- [ESTRATTO DEL DOCUMENTO]:

Una tendenza – quella del SSN – non nuova in ambito urologico, che tende a preferire esborsi più piccoli ma sul lungo termine piuttosto che investire in dispositivi medici impiantati chirurgicamente, risolutivi del disconfort e della patologia del paziente. Ad esempio nel caso dell’incontinenza urinaria, è molto più frequente che il SSN si faccia carico di forniture di pannoloni a vita anziché finanziare gli impianti di sfinteri artificiali, che consentono di debellare l’incontinenza. Anche questo a discapito del benessere psico-fisico del paziente».

Ciononostante la buona notizia è che la scienza e la tecnologia medica in solo mezzo secolo hanno fatto progressi tali da consentire un approccio sicuro, mininvasivo, con rapidi tempi di recupero. Nel giro di un mese e mezzo circa si può riprendere ad avere una vita sessuale attiva con una erezione ripristinata al 100%.

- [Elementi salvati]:
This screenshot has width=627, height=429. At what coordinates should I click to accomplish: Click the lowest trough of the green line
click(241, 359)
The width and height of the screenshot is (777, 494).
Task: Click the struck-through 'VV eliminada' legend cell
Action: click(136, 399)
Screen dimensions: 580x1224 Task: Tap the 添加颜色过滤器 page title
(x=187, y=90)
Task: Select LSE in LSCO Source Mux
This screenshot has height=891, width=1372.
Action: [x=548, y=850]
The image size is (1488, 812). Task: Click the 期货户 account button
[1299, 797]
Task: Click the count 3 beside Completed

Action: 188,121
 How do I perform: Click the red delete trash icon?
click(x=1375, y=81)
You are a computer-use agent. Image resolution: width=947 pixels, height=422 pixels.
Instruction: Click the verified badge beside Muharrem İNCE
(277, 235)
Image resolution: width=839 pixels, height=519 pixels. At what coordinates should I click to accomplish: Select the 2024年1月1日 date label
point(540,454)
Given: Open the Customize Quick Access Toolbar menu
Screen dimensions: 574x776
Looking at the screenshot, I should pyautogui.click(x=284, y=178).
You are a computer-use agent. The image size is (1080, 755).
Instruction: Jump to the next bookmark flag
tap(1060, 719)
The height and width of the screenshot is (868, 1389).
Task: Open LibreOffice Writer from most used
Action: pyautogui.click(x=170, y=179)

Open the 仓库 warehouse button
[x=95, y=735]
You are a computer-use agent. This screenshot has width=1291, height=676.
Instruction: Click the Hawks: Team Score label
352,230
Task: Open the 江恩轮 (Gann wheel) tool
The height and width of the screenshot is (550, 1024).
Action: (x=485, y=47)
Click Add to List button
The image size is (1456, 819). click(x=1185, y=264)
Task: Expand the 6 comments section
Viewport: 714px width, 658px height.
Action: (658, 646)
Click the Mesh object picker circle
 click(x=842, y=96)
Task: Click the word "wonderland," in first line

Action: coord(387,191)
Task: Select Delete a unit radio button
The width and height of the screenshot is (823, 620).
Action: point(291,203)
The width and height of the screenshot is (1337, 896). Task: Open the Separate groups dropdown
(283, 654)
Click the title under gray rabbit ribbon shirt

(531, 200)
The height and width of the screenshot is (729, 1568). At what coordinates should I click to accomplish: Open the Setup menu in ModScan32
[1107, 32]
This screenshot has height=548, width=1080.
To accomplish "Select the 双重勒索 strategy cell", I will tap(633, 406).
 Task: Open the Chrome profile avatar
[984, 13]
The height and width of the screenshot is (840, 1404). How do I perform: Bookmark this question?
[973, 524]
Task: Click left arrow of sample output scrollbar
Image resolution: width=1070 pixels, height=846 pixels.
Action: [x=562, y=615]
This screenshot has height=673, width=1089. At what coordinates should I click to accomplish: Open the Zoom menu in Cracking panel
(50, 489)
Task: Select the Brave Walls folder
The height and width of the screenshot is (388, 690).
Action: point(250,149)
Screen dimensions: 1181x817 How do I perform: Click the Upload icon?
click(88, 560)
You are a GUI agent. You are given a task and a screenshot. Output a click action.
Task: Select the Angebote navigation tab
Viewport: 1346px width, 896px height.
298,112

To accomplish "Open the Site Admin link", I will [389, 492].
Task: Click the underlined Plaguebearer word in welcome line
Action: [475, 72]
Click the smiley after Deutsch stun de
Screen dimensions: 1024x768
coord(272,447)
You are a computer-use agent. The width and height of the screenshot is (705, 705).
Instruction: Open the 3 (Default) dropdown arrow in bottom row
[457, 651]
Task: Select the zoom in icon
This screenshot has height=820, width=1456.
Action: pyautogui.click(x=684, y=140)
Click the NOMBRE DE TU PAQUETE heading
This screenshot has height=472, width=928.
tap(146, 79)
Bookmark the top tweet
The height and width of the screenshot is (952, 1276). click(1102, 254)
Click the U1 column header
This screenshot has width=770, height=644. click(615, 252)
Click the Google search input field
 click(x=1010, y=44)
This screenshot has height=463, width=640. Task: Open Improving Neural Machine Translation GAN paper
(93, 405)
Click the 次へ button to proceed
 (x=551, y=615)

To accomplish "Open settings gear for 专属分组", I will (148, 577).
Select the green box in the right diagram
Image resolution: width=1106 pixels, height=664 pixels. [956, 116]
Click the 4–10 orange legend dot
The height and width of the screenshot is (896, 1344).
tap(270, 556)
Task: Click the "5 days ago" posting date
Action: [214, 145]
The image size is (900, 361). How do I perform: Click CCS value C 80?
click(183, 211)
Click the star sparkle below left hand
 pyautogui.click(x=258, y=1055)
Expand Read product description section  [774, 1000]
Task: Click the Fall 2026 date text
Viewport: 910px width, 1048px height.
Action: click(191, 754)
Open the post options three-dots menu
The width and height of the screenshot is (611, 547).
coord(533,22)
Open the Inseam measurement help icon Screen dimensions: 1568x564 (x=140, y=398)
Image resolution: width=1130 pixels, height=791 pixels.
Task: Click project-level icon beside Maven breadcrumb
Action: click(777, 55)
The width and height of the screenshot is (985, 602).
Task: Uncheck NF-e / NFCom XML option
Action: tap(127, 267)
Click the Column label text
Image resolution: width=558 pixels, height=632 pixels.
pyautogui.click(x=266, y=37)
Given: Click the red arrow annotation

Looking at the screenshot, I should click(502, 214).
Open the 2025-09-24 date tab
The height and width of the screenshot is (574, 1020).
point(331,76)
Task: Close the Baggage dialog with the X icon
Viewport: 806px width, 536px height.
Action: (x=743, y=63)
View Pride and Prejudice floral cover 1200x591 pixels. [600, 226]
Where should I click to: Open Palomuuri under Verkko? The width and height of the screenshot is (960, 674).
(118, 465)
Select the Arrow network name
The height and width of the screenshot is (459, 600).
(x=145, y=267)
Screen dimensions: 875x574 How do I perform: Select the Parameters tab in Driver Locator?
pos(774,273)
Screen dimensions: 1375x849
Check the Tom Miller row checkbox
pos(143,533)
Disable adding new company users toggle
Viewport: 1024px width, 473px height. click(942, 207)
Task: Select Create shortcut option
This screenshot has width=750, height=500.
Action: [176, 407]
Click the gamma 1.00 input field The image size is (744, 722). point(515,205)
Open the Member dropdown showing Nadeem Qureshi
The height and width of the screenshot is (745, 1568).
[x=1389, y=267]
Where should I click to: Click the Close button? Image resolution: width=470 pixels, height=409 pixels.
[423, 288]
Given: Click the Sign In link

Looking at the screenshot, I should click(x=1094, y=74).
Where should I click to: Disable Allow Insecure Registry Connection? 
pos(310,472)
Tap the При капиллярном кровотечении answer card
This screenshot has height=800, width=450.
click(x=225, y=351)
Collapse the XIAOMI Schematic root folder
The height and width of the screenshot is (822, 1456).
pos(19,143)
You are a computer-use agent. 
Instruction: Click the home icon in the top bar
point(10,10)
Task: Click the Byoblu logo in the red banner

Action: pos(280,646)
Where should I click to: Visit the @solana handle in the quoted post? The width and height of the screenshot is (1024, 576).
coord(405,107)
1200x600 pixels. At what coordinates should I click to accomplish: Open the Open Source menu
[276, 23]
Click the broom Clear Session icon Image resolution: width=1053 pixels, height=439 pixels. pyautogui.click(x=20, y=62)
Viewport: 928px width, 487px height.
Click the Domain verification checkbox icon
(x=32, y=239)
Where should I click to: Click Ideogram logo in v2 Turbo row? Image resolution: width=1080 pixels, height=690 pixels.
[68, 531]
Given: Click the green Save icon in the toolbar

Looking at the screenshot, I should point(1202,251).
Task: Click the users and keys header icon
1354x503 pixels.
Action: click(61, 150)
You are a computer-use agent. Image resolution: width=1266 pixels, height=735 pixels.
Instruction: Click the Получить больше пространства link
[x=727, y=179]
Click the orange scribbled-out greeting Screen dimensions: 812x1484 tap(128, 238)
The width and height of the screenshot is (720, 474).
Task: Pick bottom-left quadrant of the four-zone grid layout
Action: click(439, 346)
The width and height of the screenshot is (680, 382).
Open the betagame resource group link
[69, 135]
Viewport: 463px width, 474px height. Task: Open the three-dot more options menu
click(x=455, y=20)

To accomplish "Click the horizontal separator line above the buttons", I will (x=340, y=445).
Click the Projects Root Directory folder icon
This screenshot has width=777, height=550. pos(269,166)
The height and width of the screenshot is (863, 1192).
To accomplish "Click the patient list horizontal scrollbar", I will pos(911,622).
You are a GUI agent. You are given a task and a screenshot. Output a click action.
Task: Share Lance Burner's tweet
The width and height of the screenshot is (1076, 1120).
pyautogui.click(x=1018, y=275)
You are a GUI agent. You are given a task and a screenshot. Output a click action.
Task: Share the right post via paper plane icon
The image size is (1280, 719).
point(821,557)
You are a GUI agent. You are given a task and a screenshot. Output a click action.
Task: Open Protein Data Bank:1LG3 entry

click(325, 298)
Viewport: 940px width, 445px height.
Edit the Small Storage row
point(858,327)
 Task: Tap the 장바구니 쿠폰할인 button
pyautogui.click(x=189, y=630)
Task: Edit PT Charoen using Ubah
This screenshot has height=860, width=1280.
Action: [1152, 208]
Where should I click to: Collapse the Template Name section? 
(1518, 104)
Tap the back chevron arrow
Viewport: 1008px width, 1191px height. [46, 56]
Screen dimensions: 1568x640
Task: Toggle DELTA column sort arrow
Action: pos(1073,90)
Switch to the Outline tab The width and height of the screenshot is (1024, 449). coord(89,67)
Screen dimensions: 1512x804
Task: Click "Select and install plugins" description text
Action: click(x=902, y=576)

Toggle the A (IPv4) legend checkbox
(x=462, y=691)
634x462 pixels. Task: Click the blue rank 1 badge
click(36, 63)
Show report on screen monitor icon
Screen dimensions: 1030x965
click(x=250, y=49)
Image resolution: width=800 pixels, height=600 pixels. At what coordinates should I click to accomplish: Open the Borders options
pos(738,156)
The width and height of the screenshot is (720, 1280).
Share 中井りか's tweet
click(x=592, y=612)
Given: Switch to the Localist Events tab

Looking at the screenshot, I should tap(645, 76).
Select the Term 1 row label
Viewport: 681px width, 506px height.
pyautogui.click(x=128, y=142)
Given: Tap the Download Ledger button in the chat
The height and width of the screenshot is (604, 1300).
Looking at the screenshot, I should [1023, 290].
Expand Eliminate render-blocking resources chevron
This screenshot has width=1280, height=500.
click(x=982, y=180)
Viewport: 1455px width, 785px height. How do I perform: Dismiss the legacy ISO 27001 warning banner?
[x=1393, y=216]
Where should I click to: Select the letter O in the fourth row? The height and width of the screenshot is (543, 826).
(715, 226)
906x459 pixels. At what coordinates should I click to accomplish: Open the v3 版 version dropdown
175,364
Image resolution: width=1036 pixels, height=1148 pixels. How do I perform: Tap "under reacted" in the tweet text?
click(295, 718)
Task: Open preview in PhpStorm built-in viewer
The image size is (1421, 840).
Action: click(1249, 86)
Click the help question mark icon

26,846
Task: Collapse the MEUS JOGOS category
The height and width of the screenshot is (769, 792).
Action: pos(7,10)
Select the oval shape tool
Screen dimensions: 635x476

- [OBIETTIVO DELL'ESERCIZIO]: Secondo l'estratto del documento, dopo quanto tempo circa si può riprendere ad avere una vita sessuale attiva? Le righe provengono da un'altra fonte.

- [RISULTATO]: Nel giro di un mese e mezzo circa.